GIVEN ENTRIES Start Marker
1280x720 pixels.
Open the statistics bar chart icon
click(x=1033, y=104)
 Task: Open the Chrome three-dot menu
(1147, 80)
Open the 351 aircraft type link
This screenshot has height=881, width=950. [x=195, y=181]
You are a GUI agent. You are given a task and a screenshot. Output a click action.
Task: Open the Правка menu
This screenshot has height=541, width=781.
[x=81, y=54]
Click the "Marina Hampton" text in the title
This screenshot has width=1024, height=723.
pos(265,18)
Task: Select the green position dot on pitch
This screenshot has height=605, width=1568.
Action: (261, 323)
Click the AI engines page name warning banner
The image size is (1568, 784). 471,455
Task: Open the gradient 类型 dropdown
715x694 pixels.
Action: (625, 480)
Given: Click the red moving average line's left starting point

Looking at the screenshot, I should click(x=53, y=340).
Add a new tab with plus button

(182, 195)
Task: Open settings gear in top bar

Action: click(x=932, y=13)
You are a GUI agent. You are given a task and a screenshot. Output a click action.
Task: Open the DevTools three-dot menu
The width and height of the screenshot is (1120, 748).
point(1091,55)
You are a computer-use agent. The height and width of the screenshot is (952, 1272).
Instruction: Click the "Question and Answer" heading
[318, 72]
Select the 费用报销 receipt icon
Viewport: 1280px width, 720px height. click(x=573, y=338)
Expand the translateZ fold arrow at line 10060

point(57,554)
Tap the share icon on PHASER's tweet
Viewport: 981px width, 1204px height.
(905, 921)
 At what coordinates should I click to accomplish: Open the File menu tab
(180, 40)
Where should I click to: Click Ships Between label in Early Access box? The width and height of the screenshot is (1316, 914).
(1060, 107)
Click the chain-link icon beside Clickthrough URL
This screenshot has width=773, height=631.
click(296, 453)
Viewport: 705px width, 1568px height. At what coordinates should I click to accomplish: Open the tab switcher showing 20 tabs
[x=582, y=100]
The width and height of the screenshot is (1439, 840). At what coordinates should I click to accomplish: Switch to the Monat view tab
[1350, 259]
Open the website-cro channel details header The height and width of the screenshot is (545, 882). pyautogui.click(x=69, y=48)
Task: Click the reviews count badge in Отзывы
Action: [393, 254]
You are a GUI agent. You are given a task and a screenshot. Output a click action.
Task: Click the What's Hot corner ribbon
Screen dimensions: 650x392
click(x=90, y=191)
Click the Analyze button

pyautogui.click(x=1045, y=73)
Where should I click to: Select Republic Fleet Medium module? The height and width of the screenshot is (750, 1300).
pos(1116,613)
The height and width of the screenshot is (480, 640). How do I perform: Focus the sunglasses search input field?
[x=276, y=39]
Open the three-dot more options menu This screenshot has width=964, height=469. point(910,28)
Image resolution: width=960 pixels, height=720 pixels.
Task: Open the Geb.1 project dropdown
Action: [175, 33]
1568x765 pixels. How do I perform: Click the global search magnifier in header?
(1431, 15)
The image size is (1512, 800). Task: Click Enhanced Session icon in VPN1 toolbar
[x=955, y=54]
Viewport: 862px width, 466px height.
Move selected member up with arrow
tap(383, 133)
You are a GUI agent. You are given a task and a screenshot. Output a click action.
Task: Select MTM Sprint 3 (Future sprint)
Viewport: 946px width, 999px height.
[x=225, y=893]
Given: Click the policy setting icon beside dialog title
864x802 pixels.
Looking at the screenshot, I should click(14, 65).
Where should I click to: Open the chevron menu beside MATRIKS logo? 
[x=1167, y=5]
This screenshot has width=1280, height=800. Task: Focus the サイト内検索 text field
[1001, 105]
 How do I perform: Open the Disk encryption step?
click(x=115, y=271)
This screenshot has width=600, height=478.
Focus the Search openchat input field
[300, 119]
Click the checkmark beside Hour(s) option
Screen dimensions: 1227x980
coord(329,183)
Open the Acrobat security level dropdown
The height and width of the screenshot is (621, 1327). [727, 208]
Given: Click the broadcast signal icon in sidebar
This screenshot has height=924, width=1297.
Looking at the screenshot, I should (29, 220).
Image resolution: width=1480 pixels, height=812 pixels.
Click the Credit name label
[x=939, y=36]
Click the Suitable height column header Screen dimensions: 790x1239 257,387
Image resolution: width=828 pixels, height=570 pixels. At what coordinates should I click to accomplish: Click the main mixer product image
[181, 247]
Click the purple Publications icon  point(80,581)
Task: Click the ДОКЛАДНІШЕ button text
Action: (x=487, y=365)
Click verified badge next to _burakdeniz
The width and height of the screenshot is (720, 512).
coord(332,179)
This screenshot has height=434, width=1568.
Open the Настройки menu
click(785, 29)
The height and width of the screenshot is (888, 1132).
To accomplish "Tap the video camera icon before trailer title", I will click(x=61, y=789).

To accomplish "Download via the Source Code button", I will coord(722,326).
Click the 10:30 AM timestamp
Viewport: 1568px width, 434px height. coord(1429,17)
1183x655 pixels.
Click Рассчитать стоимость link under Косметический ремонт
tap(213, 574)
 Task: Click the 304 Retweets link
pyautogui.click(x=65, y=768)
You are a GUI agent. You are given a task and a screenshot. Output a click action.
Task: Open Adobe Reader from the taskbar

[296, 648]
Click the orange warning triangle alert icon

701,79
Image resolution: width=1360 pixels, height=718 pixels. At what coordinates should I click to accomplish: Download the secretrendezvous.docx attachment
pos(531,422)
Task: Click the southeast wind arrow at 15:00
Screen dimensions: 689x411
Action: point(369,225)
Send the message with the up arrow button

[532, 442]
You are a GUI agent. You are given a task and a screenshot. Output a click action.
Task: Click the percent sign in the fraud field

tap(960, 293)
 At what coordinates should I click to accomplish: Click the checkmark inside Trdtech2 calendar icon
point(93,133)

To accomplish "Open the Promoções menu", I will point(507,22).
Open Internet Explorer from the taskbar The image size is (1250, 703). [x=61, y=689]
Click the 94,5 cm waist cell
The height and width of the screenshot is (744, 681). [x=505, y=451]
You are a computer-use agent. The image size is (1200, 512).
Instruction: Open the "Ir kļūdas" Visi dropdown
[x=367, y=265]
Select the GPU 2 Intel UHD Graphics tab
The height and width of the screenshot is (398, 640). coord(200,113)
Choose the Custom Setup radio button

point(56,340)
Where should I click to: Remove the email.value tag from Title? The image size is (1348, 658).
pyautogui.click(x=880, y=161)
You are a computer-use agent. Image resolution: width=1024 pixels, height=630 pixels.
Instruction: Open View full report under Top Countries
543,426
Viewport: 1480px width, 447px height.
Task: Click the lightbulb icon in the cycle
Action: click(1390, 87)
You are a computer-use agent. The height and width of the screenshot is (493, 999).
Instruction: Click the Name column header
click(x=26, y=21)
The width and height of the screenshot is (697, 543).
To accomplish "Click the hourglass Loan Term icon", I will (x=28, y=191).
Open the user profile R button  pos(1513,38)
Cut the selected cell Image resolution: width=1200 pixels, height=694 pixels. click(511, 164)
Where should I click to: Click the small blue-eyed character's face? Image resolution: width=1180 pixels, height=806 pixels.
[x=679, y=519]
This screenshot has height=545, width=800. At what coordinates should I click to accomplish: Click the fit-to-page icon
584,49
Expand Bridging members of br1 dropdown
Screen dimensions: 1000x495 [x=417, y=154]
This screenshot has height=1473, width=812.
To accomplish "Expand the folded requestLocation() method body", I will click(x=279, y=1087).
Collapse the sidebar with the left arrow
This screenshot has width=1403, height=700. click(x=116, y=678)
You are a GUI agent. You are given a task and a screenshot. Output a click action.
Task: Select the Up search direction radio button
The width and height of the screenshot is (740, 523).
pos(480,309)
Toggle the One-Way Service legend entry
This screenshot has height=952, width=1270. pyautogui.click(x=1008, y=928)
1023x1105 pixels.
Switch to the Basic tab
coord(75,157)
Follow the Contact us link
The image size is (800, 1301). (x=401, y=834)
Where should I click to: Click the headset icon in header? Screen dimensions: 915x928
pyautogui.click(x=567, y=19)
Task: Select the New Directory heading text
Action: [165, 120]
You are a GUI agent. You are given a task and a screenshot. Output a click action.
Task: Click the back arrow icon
GIVEN ENTRIES End Marker
Using the records above, select and copy every line that has the word "computer".

- EXERCISE SOLUTION
You are a computer-use agent. The height and width of the screenshot is (952, 1272).
You are a computer-use agent. The image size is (1200, 512).
You are a computer-use agent. Image resolution: width=1024 pixels, height=630 pixels.
You are a computer-use agent. The height and width of the screenshot is (493, 999).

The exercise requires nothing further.